→ **Selected text**:
>> START
The fierce battles between the Gohil Rajput rulers of Rajpipla and the Sultans of Gujarat in the 15th and 16th centuries

The Gohil Rajput clan began ruling the 4,000 square kilometres principality of Rajpipla, lying largely between the rivers Narmada and Tapti, around the year 1340. Kumar Shri Samarsinhji was younger son of Mokhdaji Gohil, chief of Ghogha, with capital at Pirambet in the Gulf of Cambay. Samarsinhji’s mother, and second wife of Mokhdaji, was the daughter of Prince Chokrana, ruler of Rajpipla, descending from the Parmar dynasty of Ujjain. Samarsinhji succeeded Chokrana Parmar, who had no son, to the gadi of Rajpipla. Thus began the six centuries rule of the Gohil dynasty over Rajpipla, marked by valiant struggles as well as exhilarating triumphs. On becoming chief, Samarsinhji changed his name to Arjunsinhji.

While the Tughlaq, Sayyid and Lodhi dynasties ruled Delhi in the 15th and 16th centuries, there were fierce battles between the Gohil Rajput rulers of Rajpipla and the Sultans of Gujarat with their capital at Ahmedabad. This lasted till the time the Mughal emperor Akbar assumed ascendancy and cast his eyes towards Gujarat.
>> END
Item coordinate data:
>> START
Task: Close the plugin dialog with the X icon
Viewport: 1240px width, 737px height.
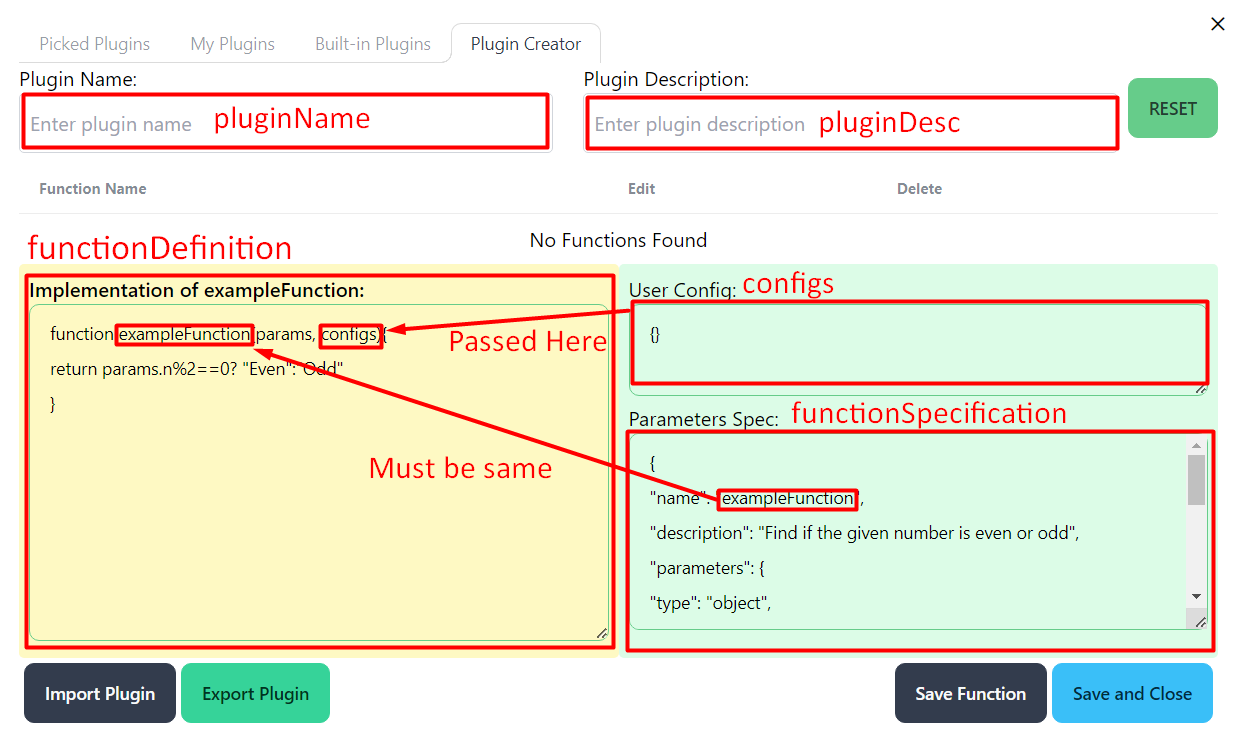Action: point(1218,24)
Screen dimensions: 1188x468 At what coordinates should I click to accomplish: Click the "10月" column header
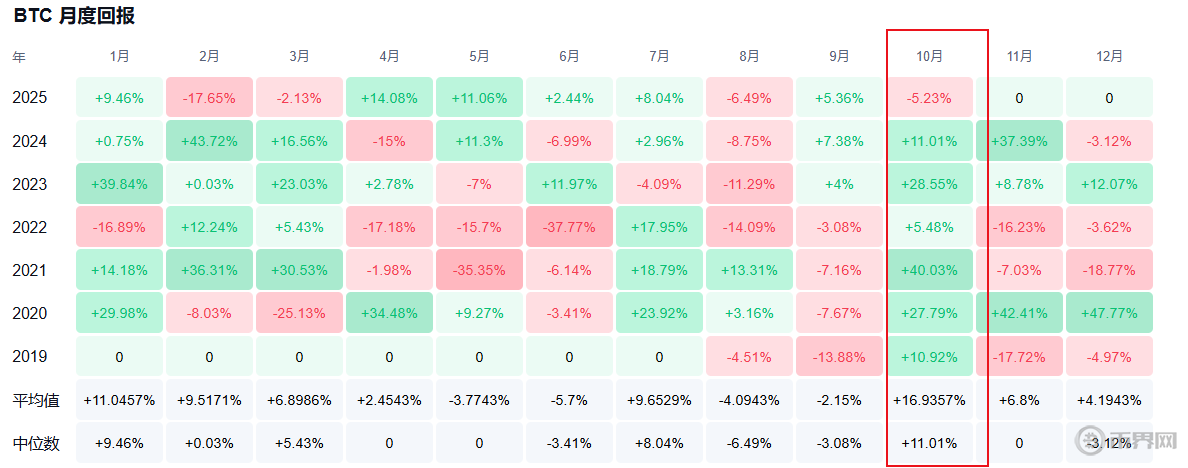[x=929, y=56]
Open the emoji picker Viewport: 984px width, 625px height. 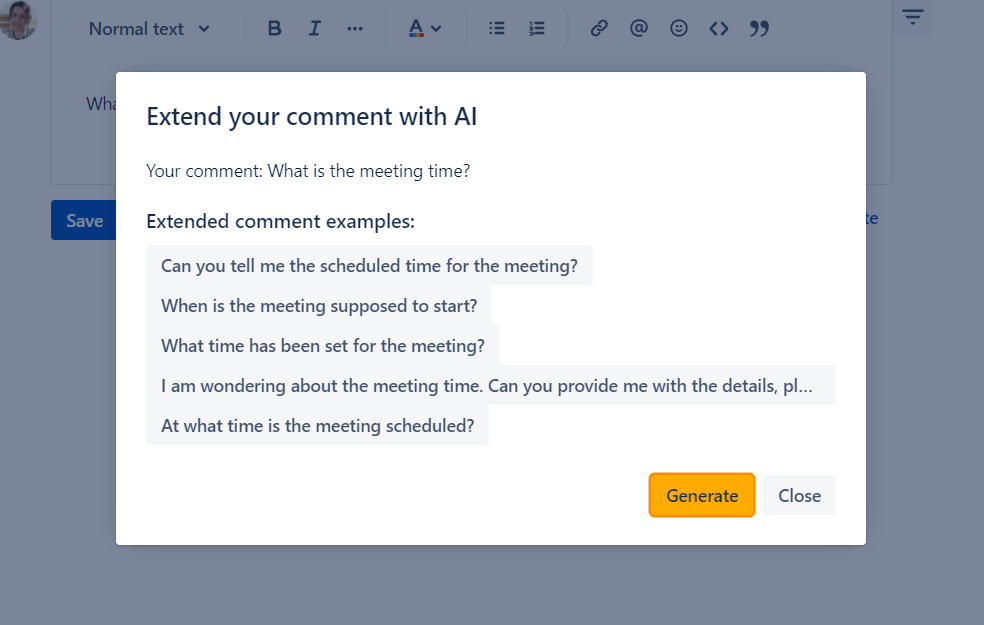click(679, 29)
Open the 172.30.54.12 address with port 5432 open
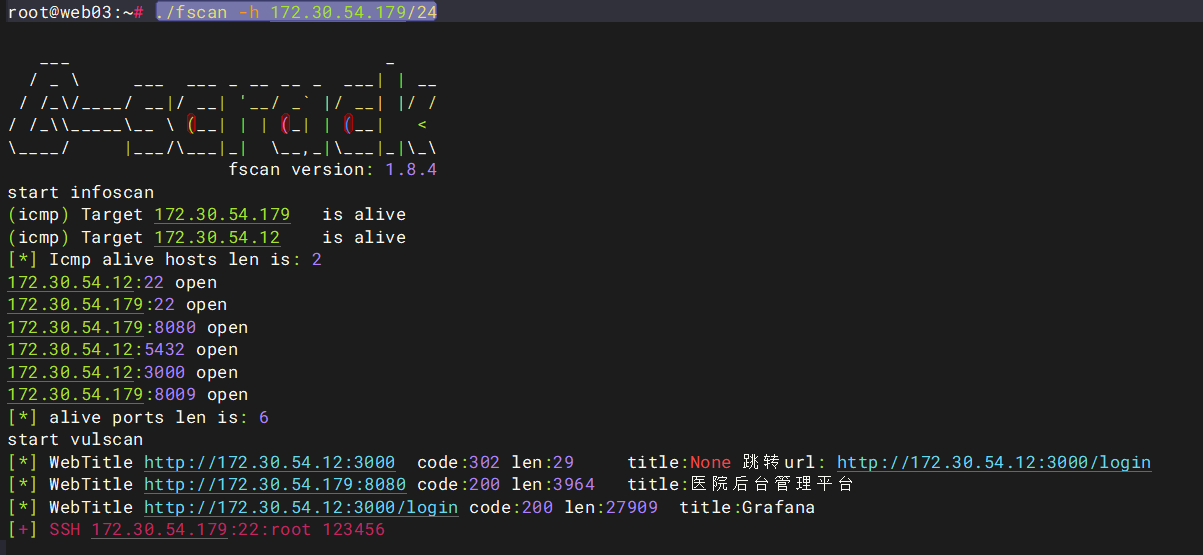Viewport: 1203px width, 555px height. pos(70,350)
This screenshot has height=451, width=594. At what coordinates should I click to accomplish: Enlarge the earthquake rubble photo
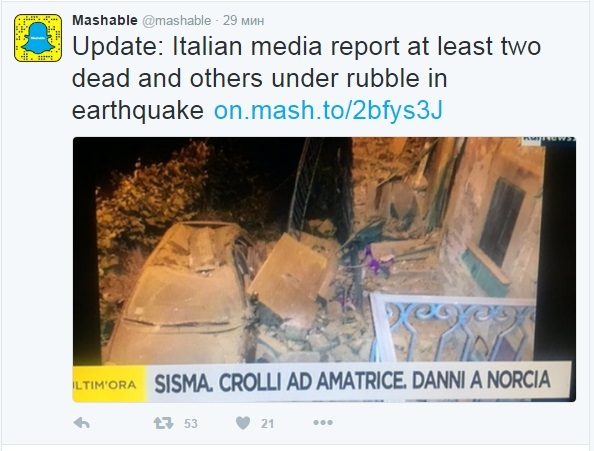point(324,269)
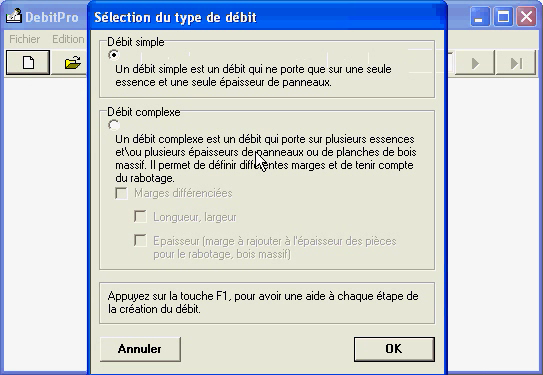543x375 pixels.
Task: Confirm the selection with the OK button
Action: tap(394, 349)
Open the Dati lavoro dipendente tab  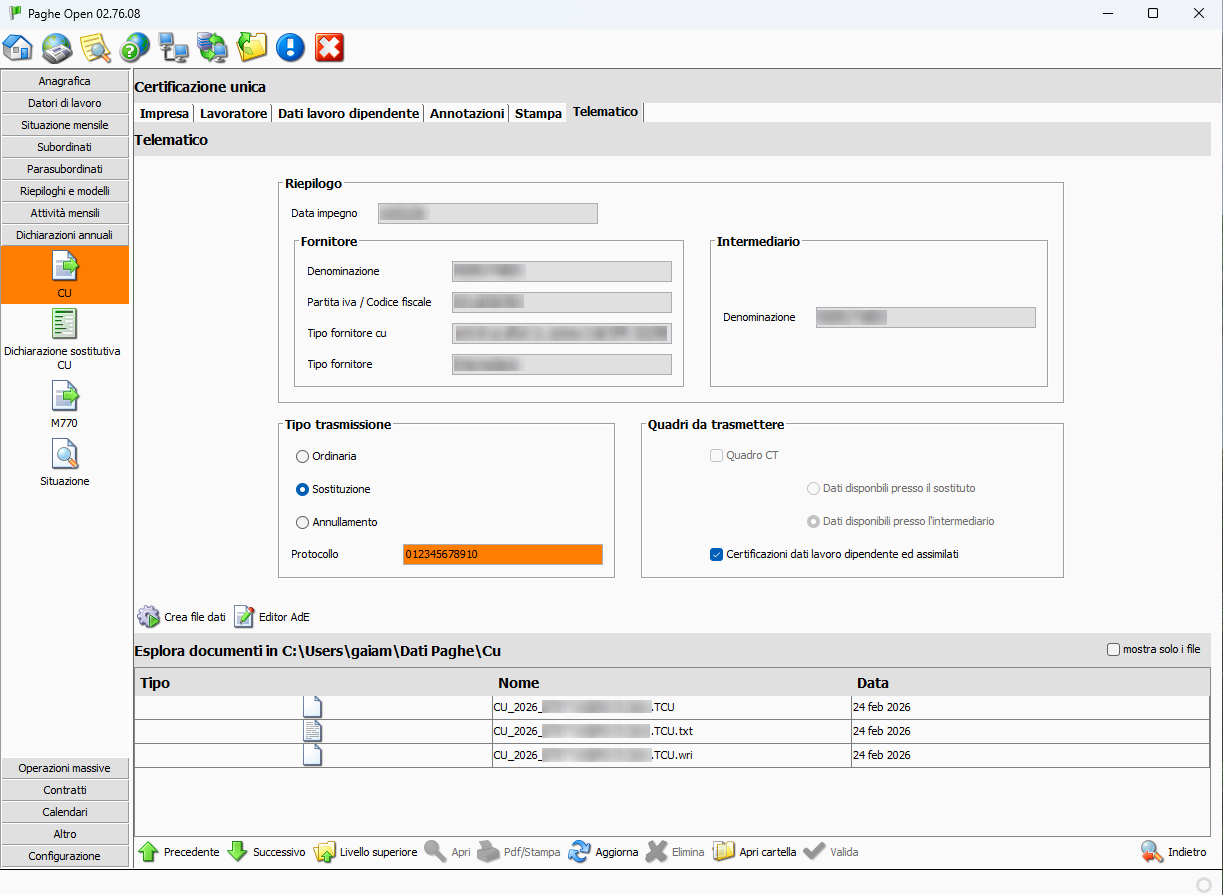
>> END
→ **To-do list**:
1. Rewrite the listing, starting at the line that contains "Open the 172.30.54.12" and running through its last line, with "Enlarge" switched to "Expand" and nothing else changed. Leave the pictures out.
2. Carry on the account of the Gohil rulers of Rajpipla from its final sentence.

→ **Answers to the exercises**:
1.
Open the 172.30.54.12 address with port 5432 open
Viewport: 1203px width, 555px height. pos(70,350)
This screenshot has height=451, width=594. At what coordinates should I click to accomplish: Expand the earthquake rubble photo
point(324,269)
543x375 pixels.
Task: Confirm the selection with the OK button
Action: tap(394, 349)
Open the Dati lavoro dipendente tab  

2.
In 1403, Rajpipla under Rana Gomelsinhji, grandson of Arjunsinhji, was overrun by Sultan Muhammad I of Gujarat. Gomelsinhji was forced to flee his fort capital of Devchhatra, high up in the western Satpuras. In 1416, there was defeat again at Modasa at the hands of Sultan Ahmad Shah I of Gujarat. This was when Sultan Hoshang Shah of Malwa had invaded Gujarat on the invitation of Rana Gomelsinhji, who had allied himself with the rulers of Idar and Champaner against Ahmad Shah.

With the Gohil dynasty somehow able to retain its tenuous hold over Rajpipla, there was another attack by Sultan Ahmad Shah I in 1431. Rana Harisinhji, grandson of Gomelsinhji, was also forced to flee his capital. But he was a brave warrior and won back his principality in 1443, in alliance with Sultan Hoshang Shah of Malwa, despite being in exile for 12 years. This was at a time when Sultan Ahmad Shah’s successor, Sultan Muhammad Shah II was occupied in fighting against Mewar and Champaner.

With the capital having shifted from Devchhatra to Junaraj, on the banks of River Karjan lower down the hill, Rajpipla held a very independent position for nearly a century-and-a-half thereafter. At this time the territory comprised the hilly parts of Rajpipla and western Khandesh, Nandod town, and probably including districts along both sides of the Narmada, and south to near the Tapti.       

Harisinhji’s son Rana Bhimdev helped Prince Latif Khan, half-brother of Sultan Bahadur Shah of Gujarat. In the ensuing battle in 1526, Rana Bhim Dev was killed.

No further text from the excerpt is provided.